My first preaching class was about finding my natural voice. It was a strange concept. Wasn’t the whole idea to change myself so that I sounded more authoritative, like a real preacher?
In that class I learned that women will never get our voices “right.” But we can find out what’s causing us to shrink back, to put on someone else’s voice or for nerves to get into the sound. What were we afraid of? Only one thing will change the reception of women’s voices — more women’s voices.
I was thankful when Jenny asked me to join the steering team of the Women in Leadership Project (WLP), because it does just that — produces more women’s voices. For years, I’ve been a recipient of the gifts of WLP, most directly through the Women Doing Theology Conference. I have never heard more women’s voices, women speaking in their natural voices, speaking to one another the hard truths of what unites us and where our lives diverge.
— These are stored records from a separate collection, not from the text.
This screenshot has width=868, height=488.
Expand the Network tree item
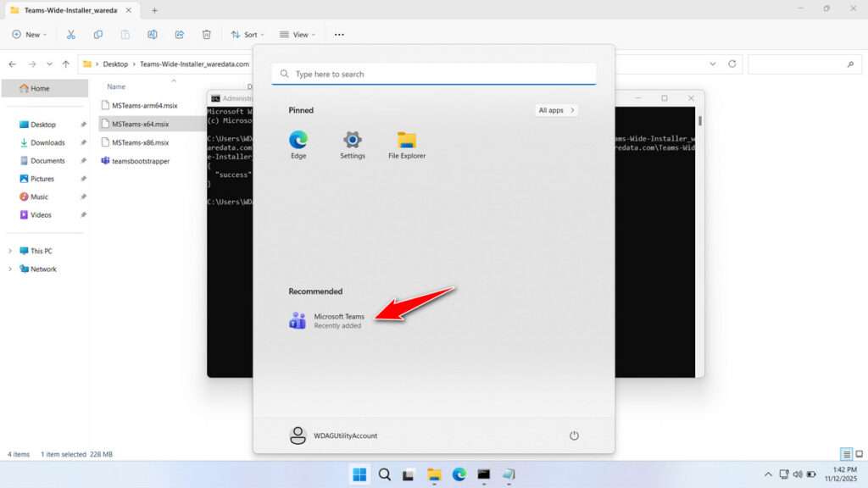(10, 269)
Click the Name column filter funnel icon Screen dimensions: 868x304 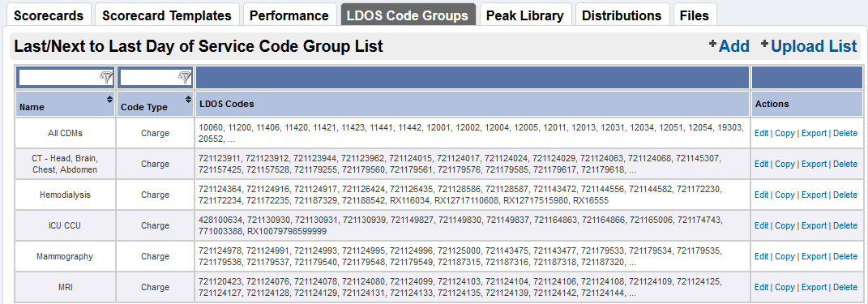pos(106,78)
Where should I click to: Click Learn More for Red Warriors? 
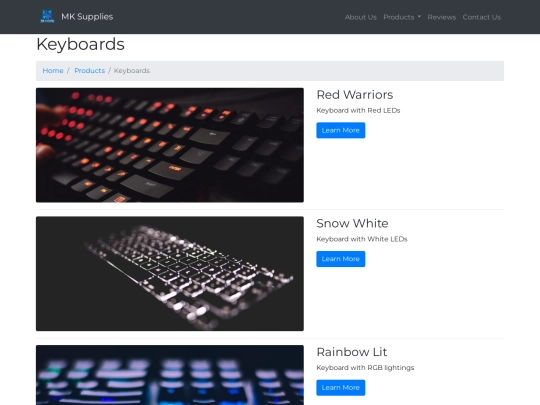pyautogui.click(x=341, y=130)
I know the WLP will continue the work of helping Mennonite women give voice in the church, the gift of a voice truly their own, voices raised in graduate school classrooms and at board meetings, as pastors and denominational leaders, aid workers and writers. The WLP asks, what holds us back? What makes us put on someone else’s voice? What makes us silent?
It matters that women’s voices in the church multiply. It matters for the health and vitality of the church, for us to be a people fully recognizing the giftedness of each person.
And it could also be that there’s a teenager waiting and listening, waiting to hear a voice like her voice, waiting to see what she could be.